> [Source text]:
━━━━━━━━━━━━━━━━━━━━━━━━━━━━━━

Premier League: 10 things to look out for this weekend


Axel Tuanzebe should start, Everton’s and Aston Villa’s credentials will be tested and Rhian Brewster returns to Anfield

Barry Glendenning, Paul Doyle and Nick Ames –  The  Guardian

Clockwise from top left: Manchester United defender Axel Tuanzebe, Fernandinho is consoled by Pep Guardiola, Fulham winger Ademola Lookman, Brighton recruit Danny Welbeck and Sheffield United striker Rhian Brewster. Composite: Getty Images, Shutterstock, PA, Sportimage, Paul Hazlewood/@OfficialBHAFC

1) Fernandinho injury could be a positive for Pep

Following their last-ditch heroics against Tottenham, West Ham host Manchester City and in this white-knuckle rollercoaster ride of a season not even the combined forces of Mystic Meg, Nostradamus and Sally Morgan could boldly predict what might happen. City came from behind to beat Porto in the Champions League on Wednesday but their win was far from convincing. The Portuguese side carved open the City defence on several occasions, while Ederson was lucky to survive an uncharacteristic howler. Already without Kevin De Bruyne, Aymeric Laporte, Benjamin Mendy and Gabriel Jesus, City were dealt a further blow with the news Fernandinho will be sidelined for four to six weeks. While undeniably valuable to their cause, the Brazilian may not be quite the loss Guardiola fears – the season before last, City averaged 2.7 points per top flight game in which he played, compared with 2.0 in those in which he didn’t. Last season, with Fernandinhooften covering in City’s now-replenished central defence, they earned more points in the eight games without him (2.4 per game) than in matches he played in (2.13). BG

2) Tuanzebe deserves to start after Paris heroics

Manchester United’s home record in the league this season is ridiculous: played two, lost two, conceded nine. And although Chelsea were remarkably coy in the Champions League, Timo Werner suggested last weekend that he is starting to find his feet – at least when played in the right position – so Chelsea travel with confidence of adding to United’s Old Trafford woes. But United, too, have cause for cheer thanks to their performance on Tuesday at PSG. Most encouragingly, Axel Tuanzebe performed superbly in central defence and, after helping to shut down Kylian Mbappé and Neymar, he deserves to start his first league game in more than a year. PD

3) Aubameyang front and centre against Leicester?

━━━━━━━━━━━━━━━━━━━━━━━━━━━━━━

Raw records:
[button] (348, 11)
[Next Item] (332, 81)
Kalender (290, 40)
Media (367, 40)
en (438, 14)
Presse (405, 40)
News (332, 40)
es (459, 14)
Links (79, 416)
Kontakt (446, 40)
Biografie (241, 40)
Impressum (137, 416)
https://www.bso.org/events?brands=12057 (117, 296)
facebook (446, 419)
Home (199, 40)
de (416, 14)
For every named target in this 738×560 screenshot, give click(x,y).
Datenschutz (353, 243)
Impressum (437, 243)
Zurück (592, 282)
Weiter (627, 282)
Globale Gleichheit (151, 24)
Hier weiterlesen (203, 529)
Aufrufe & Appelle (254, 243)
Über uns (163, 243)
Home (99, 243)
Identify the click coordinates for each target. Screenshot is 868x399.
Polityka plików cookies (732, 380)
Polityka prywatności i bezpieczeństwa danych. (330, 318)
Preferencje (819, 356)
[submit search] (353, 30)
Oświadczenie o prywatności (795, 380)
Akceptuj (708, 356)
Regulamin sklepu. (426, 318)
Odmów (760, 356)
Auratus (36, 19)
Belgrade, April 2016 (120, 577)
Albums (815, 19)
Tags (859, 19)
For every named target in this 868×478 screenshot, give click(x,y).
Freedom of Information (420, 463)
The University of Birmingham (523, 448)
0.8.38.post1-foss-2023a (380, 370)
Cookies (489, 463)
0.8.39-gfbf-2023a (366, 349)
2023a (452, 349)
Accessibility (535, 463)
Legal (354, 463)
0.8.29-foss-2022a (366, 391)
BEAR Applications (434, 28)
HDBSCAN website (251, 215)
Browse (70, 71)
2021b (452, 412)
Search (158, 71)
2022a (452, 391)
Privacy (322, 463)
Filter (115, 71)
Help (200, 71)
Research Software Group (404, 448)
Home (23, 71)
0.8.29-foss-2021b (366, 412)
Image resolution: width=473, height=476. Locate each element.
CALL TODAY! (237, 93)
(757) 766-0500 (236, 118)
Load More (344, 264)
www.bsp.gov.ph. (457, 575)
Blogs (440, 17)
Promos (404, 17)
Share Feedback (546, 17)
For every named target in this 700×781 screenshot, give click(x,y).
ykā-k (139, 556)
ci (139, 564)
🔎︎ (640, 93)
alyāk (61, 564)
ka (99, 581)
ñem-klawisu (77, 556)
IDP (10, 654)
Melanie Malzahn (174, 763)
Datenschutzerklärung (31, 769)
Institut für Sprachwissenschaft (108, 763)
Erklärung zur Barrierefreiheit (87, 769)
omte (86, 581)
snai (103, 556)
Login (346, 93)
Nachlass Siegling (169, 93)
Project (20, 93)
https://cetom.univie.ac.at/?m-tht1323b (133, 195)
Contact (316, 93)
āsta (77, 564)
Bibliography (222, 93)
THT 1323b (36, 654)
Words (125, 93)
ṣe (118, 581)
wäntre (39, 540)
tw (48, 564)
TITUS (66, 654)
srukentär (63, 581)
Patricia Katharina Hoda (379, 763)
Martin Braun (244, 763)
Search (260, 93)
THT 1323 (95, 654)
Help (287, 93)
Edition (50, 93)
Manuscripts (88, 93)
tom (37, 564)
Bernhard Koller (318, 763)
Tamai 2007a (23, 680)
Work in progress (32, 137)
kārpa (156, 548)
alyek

━━━━━━━━━━━━━━━━━━━━━━━━━━━━━━

> [Stated task 1]:
Retype the stretch of the Premier League preview from "Manchester United’s home" through "centre against Leicester?".
> [Stated task 2]:
According to the Premier League preview, how long is Fernandinho expected to be sidelined?

> [Expected answer 1]:
Manchester United’s home record in the league this season is ridiculous: played two, lost two, conceded nine. And although Chelsea were remarkably coy in the Champions League, Timo Werner suggested last weekend that he is starting to find his feet – at least when played in the right position – so Chelsea travel with confidence of adding to United’s Old Trafford woes. But United, too, have cause for cheer thanks to their performance on Tuesday at PSG. Most encouragingly, Axel Tuanzebe performed superbly in central defence and, after helping to shut down Kylian Mbappé and Neymar, he deserves to start his first league game in more than a year. PD

3) Aubameyang front and centre against Leicester?

> [Expected answer 2]:
Four to six weeks.